# Dice

• May 12th 2010, 01:56 PM
Schdero
Dice
What is the probability of throwing exactly two 3x a two and 2x a three with five normal dice? Order is not to be respected (eg 22233=32322)
The possible combinations for n=6 and k=5, if order is to be neglected and repetition (as the task is about dice) is possible, is the formula (n+k-1 // k) which equals 720 possibilities. Thus the probability for axactly two threes and three twos is 1/720.
The solution is 10 //7776 though.
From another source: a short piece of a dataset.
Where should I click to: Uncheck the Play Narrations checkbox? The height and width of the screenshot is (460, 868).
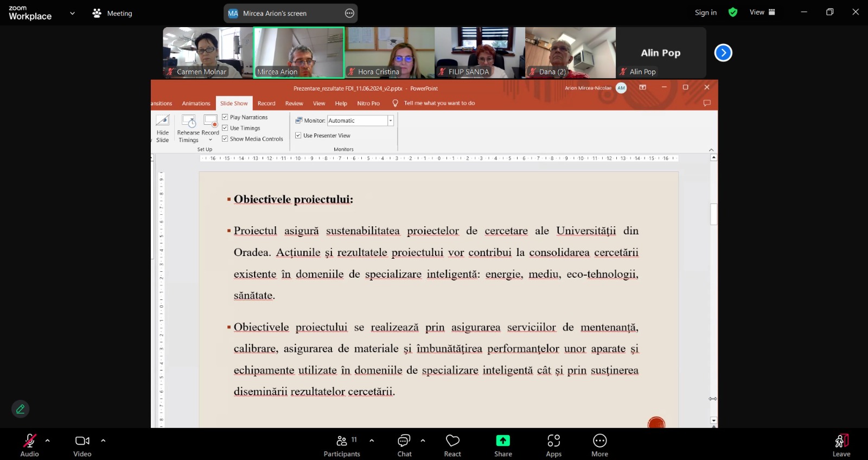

Where is my mistake?

Thanks
• May 12th 2010, 02:09 PM
Plato
If we throw a die five times there are $6^5$ different possible outcomes(5-tuples).
Of those there are only 10 that contain exact two 3's and three 2's.
So what is the probability?
• May 12th 2010, 02:29 PM
Schdero
But why do you have do consider order when 33322 is the same as 32223 - I still dont get that. 6^5 possibilities would be right if there was a difference between e.g 21 an 12...
• May 12th 2010, 02:40 PM
Plato
Quote:

Originally Posted by Schdero
I still dont get that. 6^5 possibilities would be right if there was a difference between e.g 21 an 12...

Once again: order must be considered.
The pair $(1,2)$ is different from the pair $(2,1)$.
If the question were, "what is the probability of tossing a one and a two?"
The answer is $\frac{2}{36}$ because there are two ways out of thirty-six to do it.

From a content point of view there are only 21 different outcomes.
But the difference is that all contents do not have the same probability.